# TASKS:
(1) List every source the passage on women's nutrition indicators cites in parentheses, with its year.
(2) From the passage on women's nutrition indicators, transcribe word for word the portion starting with "Stunting of height" and going on through "mid-upper arm circumference’).".

::: SUPPLIED TEXT :::

Stunting of height in adolescent to adult women is associated with undernutrition during their early childhood and has effects on pregnancy outcome independent of BMI.  Severe stunting (height <145 cm) and short stature (146 to 157 cm) increase risk of caesarean delivery largely linked to cephalopelvic disproportion (WHO, 1995).  Low BMI does not appear to increase the risk of pregnancy complications, whereas, short stature and higher BMI together can increase these complications and need for assisted delivery (Cnattingius et al., 1998).

An alternative indicator to BMI in situations where it is impractical to get weight and height data is the mid-upper arm circumference, which is based on a single anthropometric measure (See Women’s Nutrition indicator ‘Percent of women with low mid-upper arm circumference’).

A related (additional) indicator to BMI is the woman’s weight, which reflects both acute and chronic nutritional stresses. The cut point for identifying women who are undernourished is 45 kg (ACC/SCN, 1992).

::: DATA SECTION :::

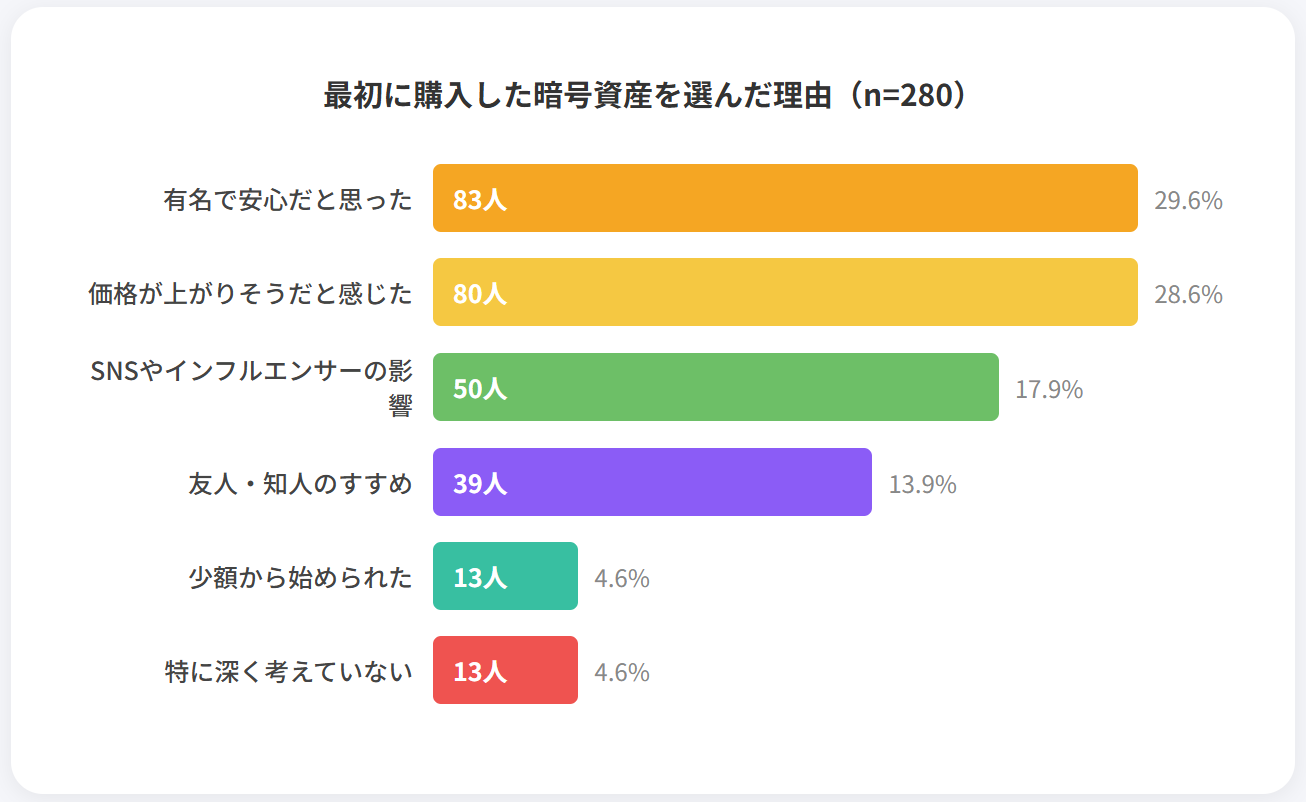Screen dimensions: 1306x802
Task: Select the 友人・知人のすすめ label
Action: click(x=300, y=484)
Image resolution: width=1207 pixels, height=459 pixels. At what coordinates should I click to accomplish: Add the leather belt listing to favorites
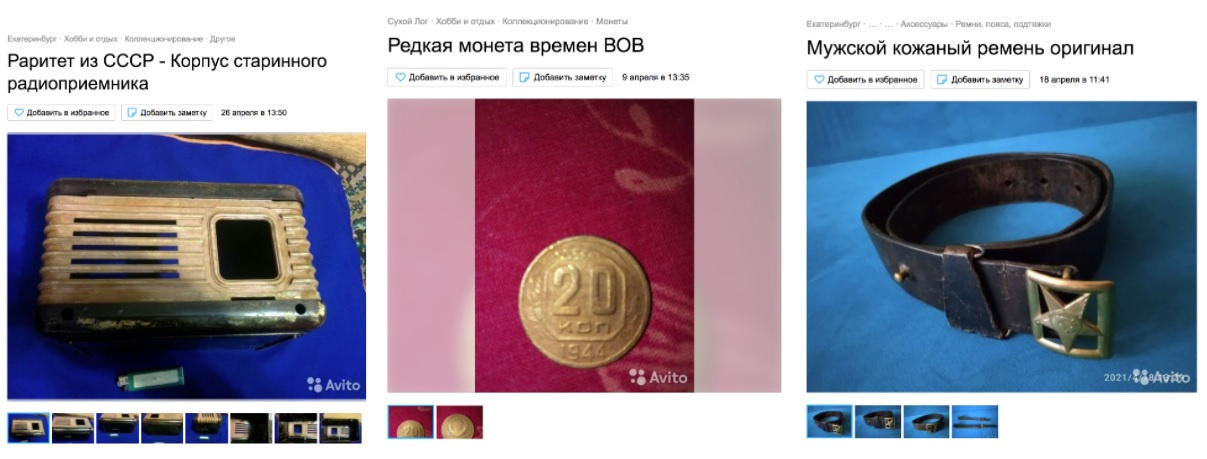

:::

# TASK-BY-TASK OUTPUTS:
(1)
WHO, 1995
Cnattingius et al., 1998
ACC/SCN, 1992

(2)
Stunting of height in adolescent to adult women is associated with undernutrition during their early childhood and has effects on pregnancy outcome independent of BMI.  Severe stunting (height <145 cm) and short stature (146 to 157 cm) increase risk of caesarean delivery largely linked to cephalopelvic disproportion (WHO, 1995).  Low BMI does not appear to increase the risk of pregnancy complications, whereas, short stature and higher BMI together can increase these complications and need for assisted delivery (Cnattingius et al., 1998).

An alternative indicator to BMI in situations where it is impractical to get weight and height data is the mid-upper arm circumference, which is based on a single anthropometric measure (See Women’s Nutrition indicator ‘Percent of women with low mid-upper arm circumference’).